Una Berlino a metà

“Il giorno della caduta del Muro fu il giorno della felicità, ma anche il giorno della vergogna. Ma i giovani cancelleranno le ferite del muro”.

– Helmuth Kohl-

E’ passato un anno, ma Berlino me la ricordo ancora per filo e per segno. Riesco ancora a immaginarla lì,  trionfante e infinitamente bella. Mi ricordo la porta di Brandeburgo illuminata dalla luce delle stelle in una notte d’estate, il centro popolato da personaggi originali con acconciature strane e ovviamente il muro. Lo stesso muro del 1961 che correva per tutta Berlino, che ha diviso centinaia di famiglie per quasi trent’anni, ha straziato cuori e si è macchiato le mani di sangue. Beh quel muro è ancora lì, anche se non si vede.
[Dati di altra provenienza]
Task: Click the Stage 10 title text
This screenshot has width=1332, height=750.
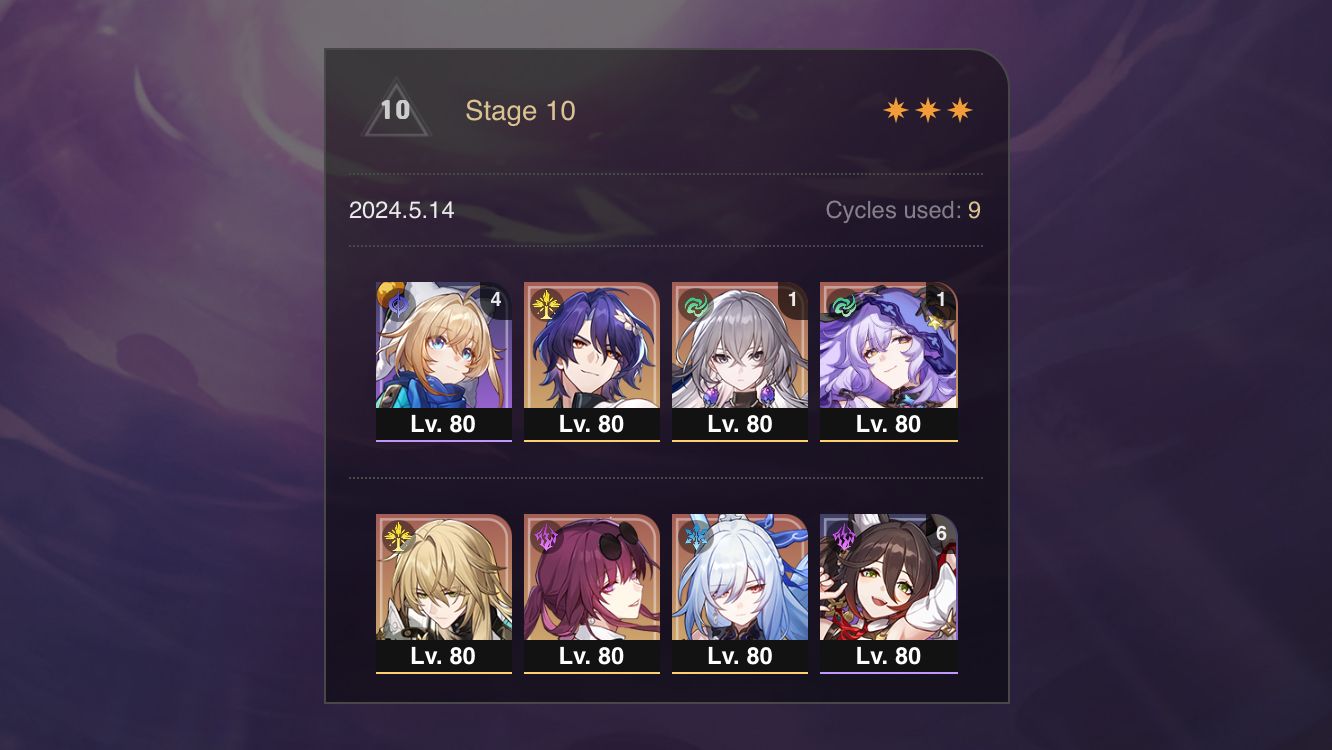Action: point(520,111)
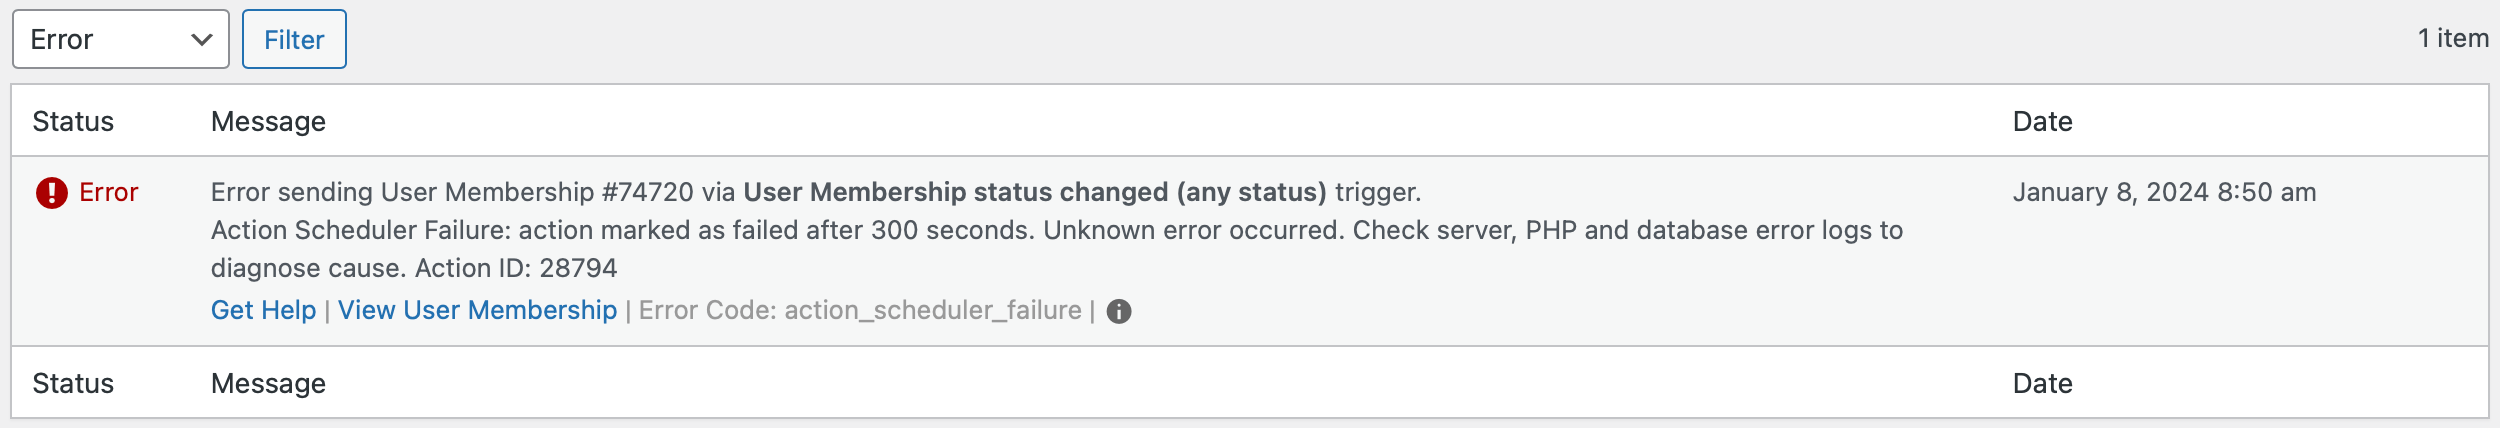Click the top Status column header
2500x428 pixels.
tap(73, 122)
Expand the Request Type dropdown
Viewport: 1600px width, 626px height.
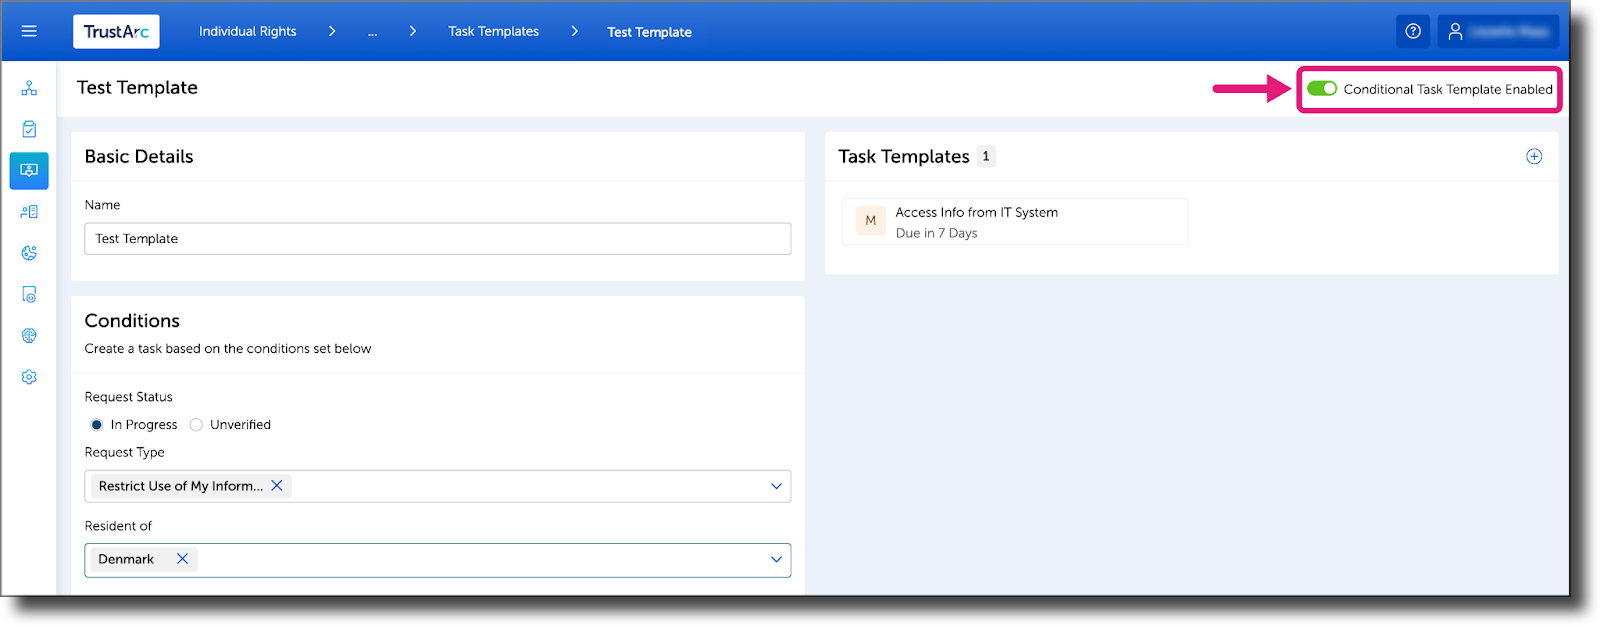tap(776, 486)
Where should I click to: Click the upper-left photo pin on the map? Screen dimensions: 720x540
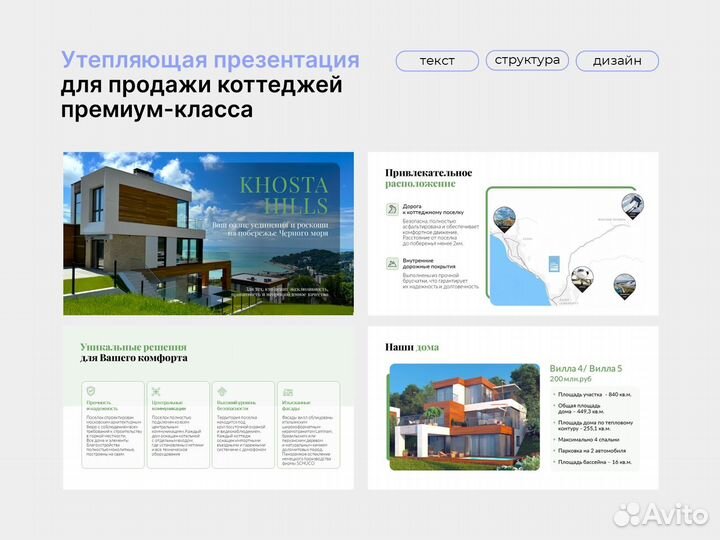pos(505,213)
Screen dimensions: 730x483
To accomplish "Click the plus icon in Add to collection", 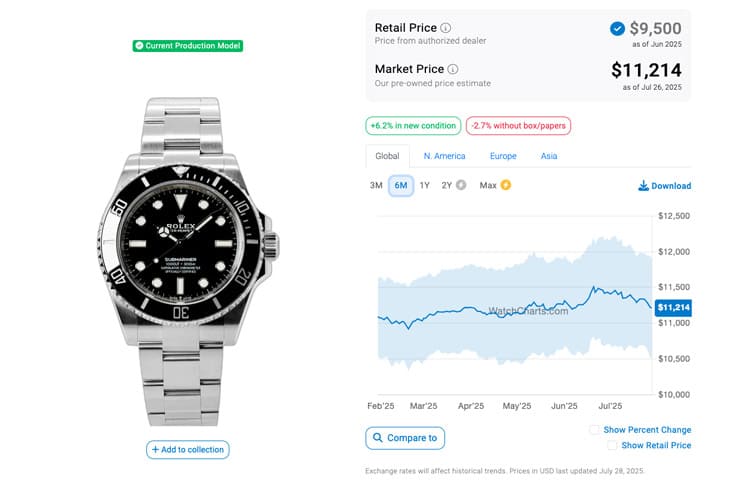I will [x=156, y=450].
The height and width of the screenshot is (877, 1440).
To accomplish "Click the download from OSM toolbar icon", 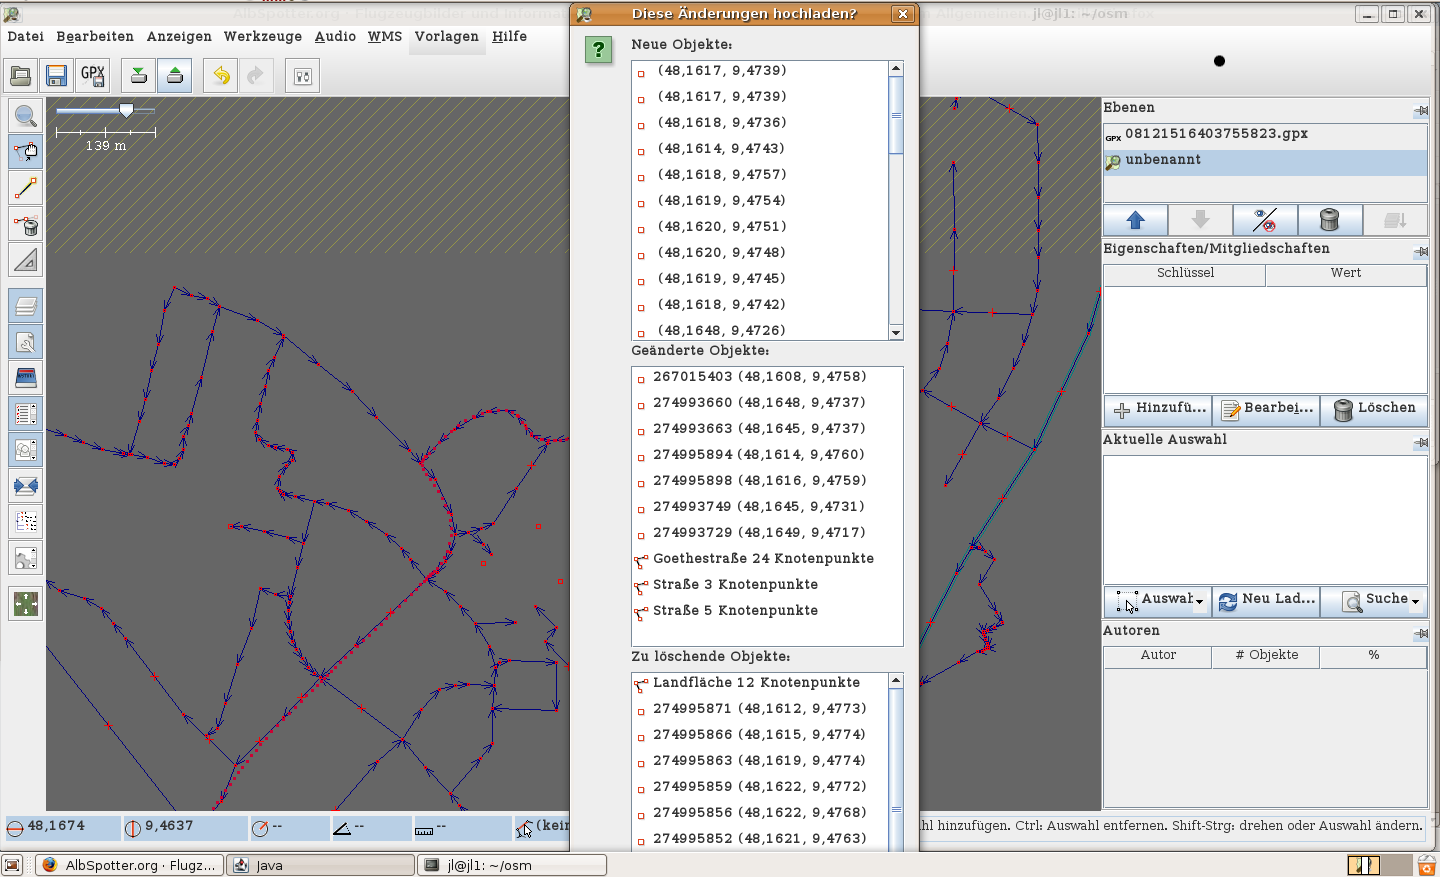I will tap(139, 76).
E’ strano a dirsi, ma e’ come se ti facesse sentire parte della sua storia, è come se si potesse toccare e respirare a pieni polmoni quell’aria di vent’anni fa.

A volte ci penso ancora a quel muro, penso che non sia stato abbattuto del tutto, non a livello mentale, per lo meno. Est e Ovest, per quanto si dica, non sono ancora una cosa sola, ma sono separate da una sottile barriera invisibile. Gli edifici, le persone e le attività a cui queste si dedicano  non sono le stesse, ma risentono dell’influenza della loro storia e del loro passato. Da un lato la città abbaglia per il suo splendore, con ampie strade e donne d’affari che si specchiano nelle vetrine di negozi di lusso, dall’altro lato si contano le case abbandonate, dai vetri rotti, le strade popolate da bottiglie, vetri e da senzatetto. Gli anziani dell’Est non parlano inglese, ma russo perchè sono cresciuti con loro, con l’Unione Sovietica e i loro insegnamenti rossi e viceversa. E’ questa l’eredità di una Berlino spaccata in due.  Ma, mi ha stupito anche per questo.

Anche se le ferite faticano a rimarginarsi, Berlino è una città che non smette di cercare di riscattare il suo passato.Ed ecco che diventa una città multiculturale, aperta ai turisti, ai viaggiatori, agli emigranti. I turchi hanno trovato qui la loro “exclave” felice, così come gli omosessuali si sentono liberi di vivere la loro sessualità senza pregiudizi. Kebabbari, mercatini arabeggianti e chioschi orientali ormai sono parte integrante del tessuto economico-sociale della città.Ed è per questo che la amo.

E’ mille cose allo stesso tempo. Viva, piena di colori e di profumi, multiculturale, esotica  ma tradizionale e soprattutto sempre meno spaccata a metà da quel filo che l’ha divisa per anni.